- [Action item]
Extract all records. Keep each one exact.

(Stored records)
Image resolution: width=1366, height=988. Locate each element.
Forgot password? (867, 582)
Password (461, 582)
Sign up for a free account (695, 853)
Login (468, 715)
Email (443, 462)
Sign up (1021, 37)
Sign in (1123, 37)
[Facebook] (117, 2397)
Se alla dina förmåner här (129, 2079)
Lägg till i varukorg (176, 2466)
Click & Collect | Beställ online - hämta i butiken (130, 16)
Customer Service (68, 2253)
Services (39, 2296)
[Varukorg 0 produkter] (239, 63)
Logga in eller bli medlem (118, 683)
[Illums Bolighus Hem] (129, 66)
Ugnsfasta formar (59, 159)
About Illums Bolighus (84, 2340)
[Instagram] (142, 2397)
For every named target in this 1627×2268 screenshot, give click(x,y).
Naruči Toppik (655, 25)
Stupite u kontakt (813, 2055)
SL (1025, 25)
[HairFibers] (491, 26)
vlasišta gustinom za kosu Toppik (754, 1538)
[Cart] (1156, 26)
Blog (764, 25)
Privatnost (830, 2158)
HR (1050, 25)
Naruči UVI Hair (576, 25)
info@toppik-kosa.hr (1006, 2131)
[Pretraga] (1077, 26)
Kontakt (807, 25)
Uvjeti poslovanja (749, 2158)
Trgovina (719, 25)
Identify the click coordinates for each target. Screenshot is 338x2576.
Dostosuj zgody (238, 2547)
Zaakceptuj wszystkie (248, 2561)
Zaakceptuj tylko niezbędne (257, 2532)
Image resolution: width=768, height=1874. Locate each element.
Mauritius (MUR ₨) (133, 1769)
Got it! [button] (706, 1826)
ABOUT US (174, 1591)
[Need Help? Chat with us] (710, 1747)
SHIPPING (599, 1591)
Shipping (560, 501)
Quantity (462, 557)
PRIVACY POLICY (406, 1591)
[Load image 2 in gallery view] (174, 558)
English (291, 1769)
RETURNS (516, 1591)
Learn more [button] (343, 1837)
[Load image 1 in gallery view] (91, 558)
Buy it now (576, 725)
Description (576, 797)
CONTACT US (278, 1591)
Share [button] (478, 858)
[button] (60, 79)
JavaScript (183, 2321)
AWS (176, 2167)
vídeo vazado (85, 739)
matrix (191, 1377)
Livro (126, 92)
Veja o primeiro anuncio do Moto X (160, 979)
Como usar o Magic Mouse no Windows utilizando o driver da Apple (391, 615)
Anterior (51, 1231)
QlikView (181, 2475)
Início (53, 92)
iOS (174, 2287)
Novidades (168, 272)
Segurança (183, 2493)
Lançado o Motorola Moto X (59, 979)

- [Your response]
Image resolution: width=1366, height=988. Locate each element.
Forgot password? (867, 582)
Password (461, 582)
Sign up for a free account (695, 853)
Login (468, 715)
Email (443, 462)
Sign up (1021, 37)
Sign in (1123, 37)
[Facebook] (117, 2397)
Se alla dina förmåner här (129, 2079)
Lägg till i varukorg (176, 2466)
Click & Collect | Beställ online - hämta i butiken (130, 16)
Customer Service (68, 2253)
Services (39, 2296)
[Varukorg 0 produkter] (239, 63)
Logga in eller bli medlem (118, 683)
[Illums Bolighus Hem] (129, 66)
Ugnsfasta formar (59, 159)
About Illums Bolighus (84, 2340)
[Instagram] (142, 2397)
For every named target in this 1627×2268 screenshot, give click(x,y).
Naruči Toppik (655, 25)
Stupite u kontakt (813, 2055)
SL (1025, 25)
[HairFibers] (491, 26)
vlasišta gustinom za kosu Toppik (754, 1538)
[Cart] (1156, 26)
Blog (764, 25)
Privatnost (830, 2158)
HR (1050, 25)
Naruči UVI Hair (576, 25)
info@toppik-kosa.hr (1006, 2131)
[Pretraga] (1077, 26)
Kontakt (807, 25)
Uvjeti poslovanja (749, 2158)
Trgovina (719, 25)
Identify the click coordinates for each target. Screenshot is 338x2576.
Dostosuj zgody (238, 2547)
Zaakceptuj wszystkie (248, 2561)
Zaakceptuj tylko niezbędne (257, 2532)
Image resolution: width=768, height=1874. Locate each element.
Mauritius (MUR ₨) (133, 1769)
Got it! [button] (706, 1826)
ABOUT US (174, 1591)
[Need Help? Chat with us] (710, 1747)
SHIPPING (599, 1591)
Shipping (560, 501)
Quantity (462, 557)
PRIVACY POLICY (406, 1591)
[Load image 2 in gallery view] (174, 558)
English (291, 1769)
RETURNS (516, 1591)
Learn more [button] (343, 1837)
[Load image 1 in gallery view] (91, 558)
Buy it now (576, 725)
Description (576, 797)
CONTACT US (278, 1591)
Share [button] (478, 858)
[button] (60, 79)
JavaScript (183, 2321)
AWS (176, 2167)
vídeo vazado (85, 739)
matrix (191, 1377)
Livro (126, 92)
Veja o primeiro anuncio do Moto X (160, 979)
Como usar o Magic Mouse no Windows utilizando o driver da Apple (391, 615)
Anterior (51, 1231)
QlikView (181, 2475)
Início (53, 92)
iOS (174, 2287)
Novidades (168, 272)
Segurança (183, 2493)
Lançado o Motorola Moto X (59, 979)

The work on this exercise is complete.